SHORT EXERCISE:
Copy the lines of data starting at the line containing "This screenshot has height=743, width=455." and ending at the line containing "click(x=564, y=92)", with both of those lines included.

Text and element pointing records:
########################################

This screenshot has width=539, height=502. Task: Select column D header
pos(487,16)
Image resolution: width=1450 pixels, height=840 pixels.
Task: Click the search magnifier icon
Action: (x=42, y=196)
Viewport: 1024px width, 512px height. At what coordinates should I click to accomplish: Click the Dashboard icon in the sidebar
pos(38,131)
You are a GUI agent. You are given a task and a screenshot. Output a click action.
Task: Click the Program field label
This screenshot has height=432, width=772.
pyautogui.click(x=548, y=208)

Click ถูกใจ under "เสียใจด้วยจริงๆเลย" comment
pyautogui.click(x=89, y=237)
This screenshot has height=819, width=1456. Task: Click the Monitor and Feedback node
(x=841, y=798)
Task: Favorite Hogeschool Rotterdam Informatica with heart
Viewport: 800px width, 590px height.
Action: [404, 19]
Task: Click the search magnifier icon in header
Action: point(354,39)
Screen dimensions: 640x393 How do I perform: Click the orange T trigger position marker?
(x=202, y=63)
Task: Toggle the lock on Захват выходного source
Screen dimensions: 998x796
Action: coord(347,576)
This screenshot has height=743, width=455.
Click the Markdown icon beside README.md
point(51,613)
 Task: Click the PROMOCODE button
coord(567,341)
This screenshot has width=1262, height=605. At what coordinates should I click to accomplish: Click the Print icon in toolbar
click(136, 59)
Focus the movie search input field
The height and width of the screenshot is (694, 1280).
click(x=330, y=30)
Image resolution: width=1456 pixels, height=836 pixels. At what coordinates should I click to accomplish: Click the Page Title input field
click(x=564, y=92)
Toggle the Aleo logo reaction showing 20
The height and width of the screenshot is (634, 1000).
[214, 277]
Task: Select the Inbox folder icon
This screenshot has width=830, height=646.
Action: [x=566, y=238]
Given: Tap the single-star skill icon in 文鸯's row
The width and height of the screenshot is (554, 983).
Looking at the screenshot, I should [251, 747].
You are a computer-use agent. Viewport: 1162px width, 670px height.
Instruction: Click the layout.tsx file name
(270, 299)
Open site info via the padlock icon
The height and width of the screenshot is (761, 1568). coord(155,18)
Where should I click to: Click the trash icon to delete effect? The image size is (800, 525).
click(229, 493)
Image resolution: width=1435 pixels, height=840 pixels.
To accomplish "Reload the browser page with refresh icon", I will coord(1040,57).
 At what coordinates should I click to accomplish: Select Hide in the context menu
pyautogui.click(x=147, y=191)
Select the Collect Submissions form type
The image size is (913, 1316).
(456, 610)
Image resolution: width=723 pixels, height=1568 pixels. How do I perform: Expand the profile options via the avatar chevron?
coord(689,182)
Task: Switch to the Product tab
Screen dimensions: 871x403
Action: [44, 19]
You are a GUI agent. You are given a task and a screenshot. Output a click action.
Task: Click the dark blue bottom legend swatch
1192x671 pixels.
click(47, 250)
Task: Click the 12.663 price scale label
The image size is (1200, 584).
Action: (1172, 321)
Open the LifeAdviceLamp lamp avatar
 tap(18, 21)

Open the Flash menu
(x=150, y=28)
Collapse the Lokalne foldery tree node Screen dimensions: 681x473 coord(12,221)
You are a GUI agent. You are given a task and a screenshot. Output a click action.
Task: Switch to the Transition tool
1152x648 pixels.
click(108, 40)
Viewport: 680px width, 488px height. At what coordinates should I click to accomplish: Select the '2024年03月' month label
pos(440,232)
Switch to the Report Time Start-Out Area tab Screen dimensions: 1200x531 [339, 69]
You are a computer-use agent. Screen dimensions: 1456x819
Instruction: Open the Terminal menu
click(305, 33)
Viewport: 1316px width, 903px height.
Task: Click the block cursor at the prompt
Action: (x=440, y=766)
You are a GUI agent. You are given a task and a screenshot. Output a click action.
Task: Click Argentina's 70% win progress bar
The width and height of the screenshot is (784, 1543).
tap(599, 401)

########################################

FINISHED ANSWER:
This screenshot has height=743, width=455.
Click the Markdown icon beside README.md
point(51,613)
 Task: Click the PROMOCODE button
coord(567,341)
This screenshot has width=1262, height=605. At what coordinates should I click to accomplish: Click the Print icon in toolbar
click(136, 59)
Focus the movie search input field
The height and width of the screenshot is (694, 1280).
click(x=330, y=30)
Image resolution: width=1456 pixels, height=836 pixels. At what coordinates should I click to accomplish: Click the Page Title input field
click(x=564, y=92)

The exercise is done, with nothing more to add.